News
3 min

Halifax hosts the Everything to Do With Sex Show

Show was sex-positive fun, but a bit too vanilla for this writer

LET'S TALK ABOUT SEX. Venus Envy's Shannon Pringle hosted two seminars: a guide to talking dirty for women and a workshop on orgasms for women Credit: Shannon Webb-Campbell photo

Haligonians got a jolt of sex-positive buzz this past weekend, as the historic port town joined the ranks of Montreal, Toronto, London and hosted the inaugural Everything To Do With Sex Show.

Thursday night kicked off the opening festivities at Bubbles Mansion. Unfortunately the shopping-cart slums of the Trailer Park Boys’ watering hole seemed exclusive rather than inclusive. Save for my roommate and I, there didn’t seem to be another queer in sight. It was merely a half an hour or so into the party when the leering eyes from beer-glutton men threatened and we called it a night.

As a virgin sex-trade show attendant I had high hopes upon arriving at the Cunard Centre on Saturday afternoon. I’m not quite sure what I expected, but it certainly didn’t feel like a lesbian, gay or trans utopia. Posters of half-starved, Caucasian, bleached-blonde women and oil-slathered beefcake men don’t put me in the mood. In some ways it felt down right — dare I say it — vanilla.

Sure, one could find a range of sex toys, DVDs, lingerie and more. But there were some puzzling booths. A company running an erotic photo business advertised with a display of kids and puppy dogs — I think they misjudged the trade show’s audience. Either way it all seemed a touch too syrupy to translate to sexy.

Naturally for all things queer, local haven Venus Envy, owned by Maggie Haywood, brought out all shades of the proverbial rainbow. The tax-free sale had vibrators, dildos, butt toys and harnesses flying off the shelves. Venus Envy’s Shannon Pringle presented two seminars — a guide to talking dirty for women and a workshop on orgasms for women.

“I make a concerted effort to make the language of each workshop as inclusive as possible in terms of sex, gender, and sexual orientation,” says Pringle. “Many of the erotic words used to describe female bodies are distinctly feminine which is often disconcerting to a person born female who experiences their body in a masculine or androgynous way.
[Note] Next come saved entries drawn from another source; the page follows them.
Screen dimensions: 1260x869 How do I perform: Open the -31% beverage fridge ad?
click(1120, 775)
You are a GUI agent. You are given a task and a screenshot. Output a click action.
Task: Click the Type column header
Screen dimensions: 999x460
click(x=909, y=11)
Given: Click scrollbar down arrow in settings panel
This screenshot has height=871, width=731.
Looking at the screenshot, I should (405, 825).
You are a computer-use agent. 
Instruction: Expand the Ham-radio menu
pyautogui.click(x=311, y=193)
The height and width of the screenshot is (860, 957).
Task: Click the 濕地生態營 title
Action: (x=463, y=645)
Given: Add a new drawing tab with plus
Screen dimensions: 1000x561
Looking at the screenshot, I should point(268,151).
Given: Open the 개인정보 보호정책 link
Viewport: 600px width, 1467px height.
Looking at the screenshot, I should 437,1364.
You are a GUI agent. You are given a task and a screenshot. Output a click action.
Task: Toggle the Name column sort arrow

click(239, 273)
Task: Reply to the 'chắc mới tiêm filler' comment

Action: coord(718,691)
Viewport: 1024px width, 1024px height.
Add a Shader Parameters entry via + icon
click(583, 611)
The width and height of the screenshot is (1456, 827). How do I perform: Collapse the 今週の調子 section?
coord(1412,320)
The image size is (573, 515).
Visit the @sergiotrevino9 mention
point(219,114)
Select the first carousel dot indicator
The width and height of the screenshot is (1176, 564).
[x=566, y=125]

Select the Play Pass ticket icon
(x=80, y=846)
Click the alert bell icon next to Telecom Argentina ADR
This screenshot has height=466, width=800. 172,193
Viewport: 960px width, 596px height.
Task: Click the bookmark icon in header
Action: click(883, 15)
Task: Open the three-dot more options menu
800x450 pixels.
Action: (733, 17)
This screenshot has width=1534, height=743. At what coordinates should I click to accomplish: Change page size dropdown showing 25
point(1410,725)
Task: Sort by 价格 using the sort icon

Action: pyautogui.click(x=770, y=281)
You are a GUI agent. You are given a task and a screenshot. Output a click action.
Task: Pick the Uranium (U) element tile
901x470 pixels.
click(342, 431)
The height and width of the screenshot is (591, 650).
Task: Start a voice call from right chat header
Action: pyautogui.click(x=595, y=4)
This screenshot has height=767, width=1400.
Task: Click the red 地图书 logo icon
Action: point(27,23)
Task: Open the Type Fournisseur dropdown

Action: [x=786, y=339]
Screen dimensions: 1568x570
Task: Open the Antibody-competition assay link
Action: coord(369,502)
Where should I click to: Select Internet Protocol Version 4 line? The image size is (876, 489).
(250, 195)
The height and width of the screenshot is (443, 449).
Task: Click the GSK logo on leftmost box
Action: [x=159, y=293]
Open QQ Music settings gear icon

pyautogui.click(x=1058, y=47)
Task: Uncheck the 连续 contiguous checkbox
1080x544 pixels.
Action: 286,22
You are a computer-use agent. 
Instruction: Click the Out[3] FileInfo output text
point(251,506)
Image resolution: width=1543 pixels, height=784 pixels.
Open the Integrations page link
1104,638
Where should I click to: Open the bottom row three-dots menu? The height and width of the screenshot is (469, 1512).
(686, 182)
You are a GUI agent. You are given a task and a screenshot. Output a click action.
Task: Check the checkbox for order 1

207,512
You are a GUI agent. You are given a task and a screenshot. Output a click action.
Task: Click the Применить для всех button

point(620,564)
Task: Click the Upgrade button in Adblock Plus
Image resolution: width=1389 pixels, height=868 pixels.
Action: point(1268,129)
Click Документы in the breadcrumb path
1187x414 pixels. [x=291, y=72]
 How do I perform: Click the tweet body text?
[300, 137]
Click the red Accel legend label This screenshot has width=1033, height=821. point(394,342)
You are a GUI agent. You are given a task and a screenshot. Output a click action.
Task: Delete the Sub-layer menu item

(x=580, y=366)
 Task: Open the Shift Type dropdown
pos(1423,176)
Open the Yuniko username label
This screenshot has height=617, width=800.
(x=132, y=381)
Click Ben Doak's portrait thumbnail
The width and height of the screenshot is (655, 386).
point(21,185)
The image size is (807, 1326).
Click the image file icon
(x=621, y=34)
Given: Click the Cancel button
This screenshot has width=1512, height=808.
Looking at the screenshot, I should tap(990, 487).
“I am always on the look out for erotic gender-free words so people of all sexes, genders and sexual orientations can find some representation of their experience in our erotic language.”

Erotic workshops and Venus Envy’s selection of products are all aspects of queer Halifax I’ve come to know and love. I’m well-acquainted with their highly respected sex-positive and healthy ways of life. But somehow I thought a massive trade show hailing from Toronto might teach me a few tricks, broaden my sexual horizons and be more representative of all aspects of sexuality.

If it wasn’t for a performance by Halifax’s Cadence Macmichael (also known as Miss C), Pink Velvet Burlesque troupe leader and owner of Pretty Things Boutique, the theatrical and stylish elements of the trade show would have been lost.

“Pretty Things Boutique is an openly queer-positive store,” says Macmichael. “We welcome everyone from the queer community to enjoy shopping with us. We love getting involved with as many queer-positive events as we can whether it be through selling tickets, sponsorship, prize donation or whatever helps I needed that we can provide.”

On the racks were stunning retro-rockabilly inspired lingerie, pasties and rockabilly swag. But it was Miss C’s burlesque performance that ignited sparks.

Clad in red, from the tips of her heels to the fingertips of her gloves, Miss C sported a barely-there bra and undies. An oversized red flower in her bleached-blonde, loosely curled hair merely hinted at the enormous feathers she coyly incorporated into her burlesque performance. Under the bright lights she seemed like a doll-sized reincarnation of Marilyn Monroe, slightly more brazen.

“The event brought together groups of people who would never usually mix in real life,” says Macmichael on the final Sunday of the trade show. “There was such a great diversity of people from every race, sexual orientation and age group.

“It opened up so many conversations, put things out in the open and had people talking honestly and without shame about sexuality.”